Activity: Ask children to imagine they are going on a journey into space. Using the resource, their own research and their imaginations, ask them to draw a picture of what they might see. Pupils could use their own research to write a detailed factsheet about their favourite space image from the resource. Pupils could use the information to make their own space travel booklet or scrapbook around the photographs.

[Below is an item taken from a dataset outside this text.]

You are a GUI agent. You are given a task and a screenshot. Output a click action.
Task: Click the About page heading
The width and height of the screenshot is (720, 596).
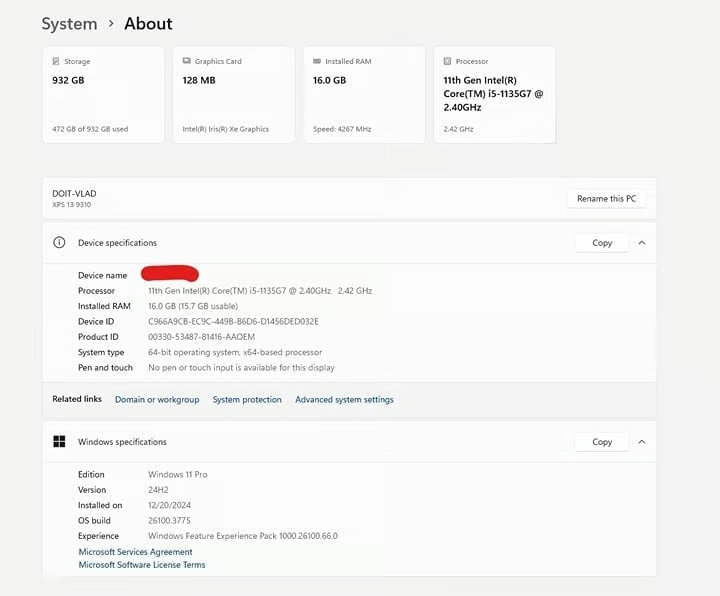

N.B. The following information for mapping the resource documents to the school curriculum is specifically tailored to the English National Curriculum and Scottish Curriculum for Excellence. We are currently working to bring specifically tailored curriculum resource links for our other territories; including South Africa, Australia and New Zealand. If you have any queries about our upcoming curriculum resource links, please email: schools@ngkids.co.uk
This Science primary resource assists with teaching the following Upper Key Stage 2 Science (Year 5) objectives from the National Curriculum:
Pupils should be taught to:
- describe the movement of the Earth, and other planets, relative to the Sun in the solar system
Pupils should learn that the Sun is a star at the centre of our solar system and that it has eight planets: Mercury, Venus, Earth, Mars, Jupiter, Saturn, Uranus and Neptune (Pluto was reclassified as a ‘dwarf planet’ in 2006).
This Science primary resource assists with teaching the following Sciences Second level objectives from the Scottish Curriculum for Excellence:
- By observing and researching features of our solar system, I can use simple models to communicate my understanding of size, scale, time and relative motion within it.
Scottish Curriculum for Excellence Sciences Third level objectives:
- By using my knowledge of our solar system and the basic needs of living things, I can produce a reasoned argument on the likelihood of life existing elsewhere in the universe.
Scottish Curriculum for Excellence Sciences Fourth level objectives:
- By researching developments used to observe or explore space, I can illustrate how our knowledge of the universe has evolved over time.